Records of text and element pointing:
§ §

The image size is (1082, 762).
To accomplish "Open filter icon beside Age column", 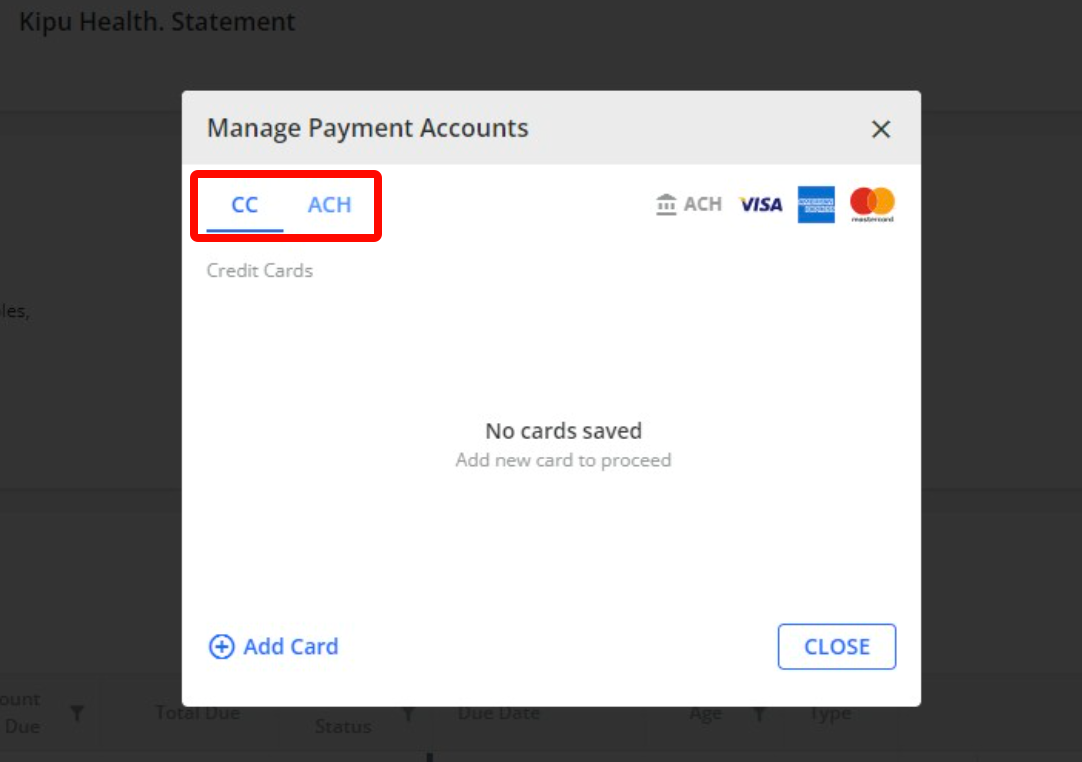I will click(x=759, y=713).
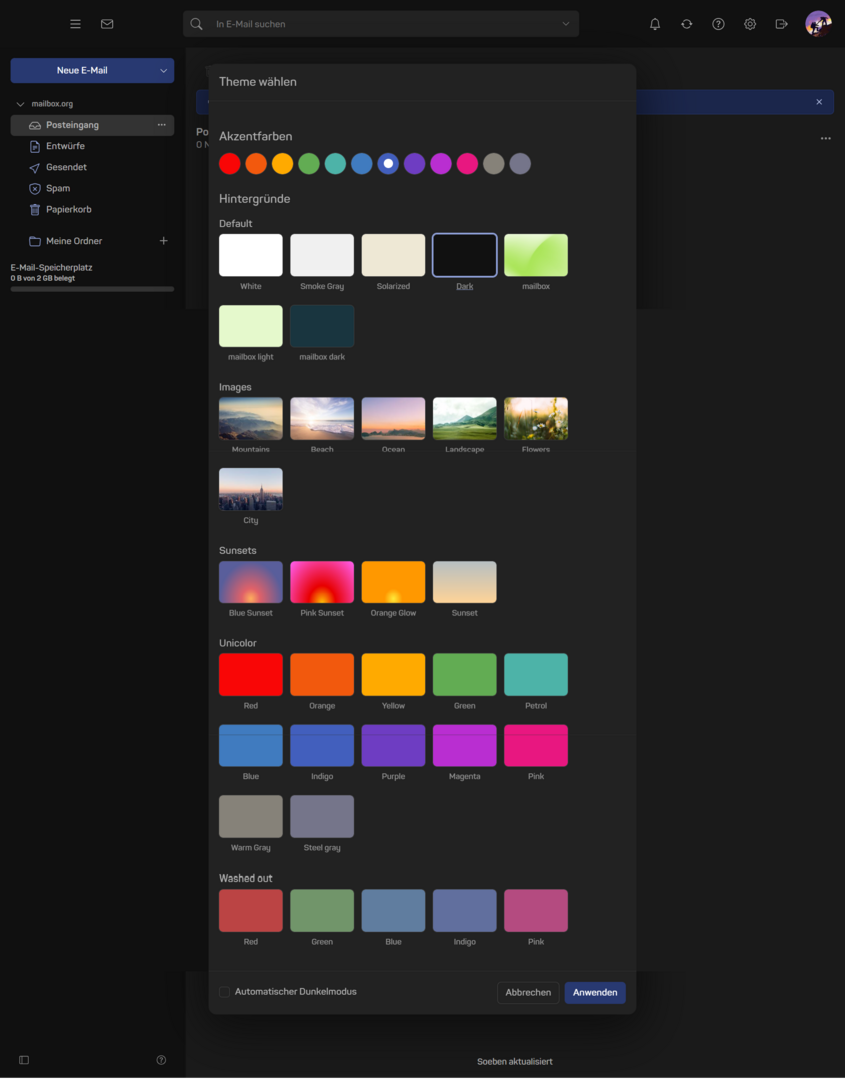Enable Automatischer Dunkelmodus checkbox

point(225,992)
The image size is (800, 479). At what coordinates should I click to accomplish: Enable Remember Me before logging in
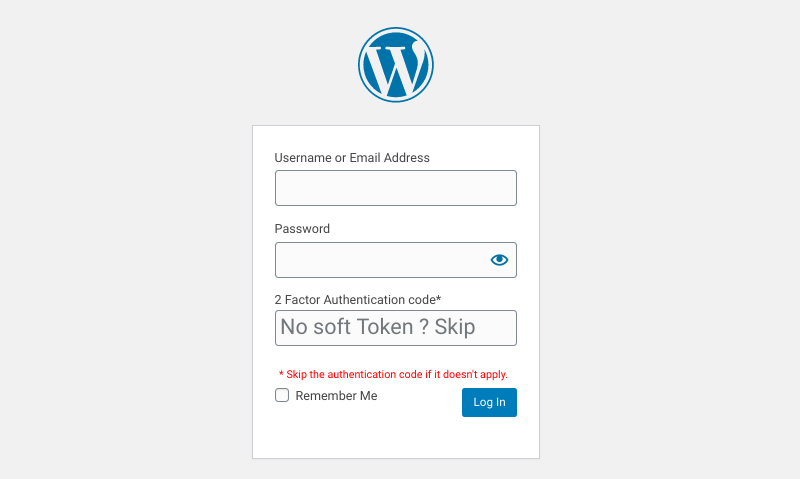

§ §

* [Exercise instructions]:
From the items above, pick out each line that contains the word "image" and copy those lines.

* [Reply]:
The image size is (1082, 762).
The image size is (800, 479). At what coordinates should I click to accomplish: Enable Remember Me before logging in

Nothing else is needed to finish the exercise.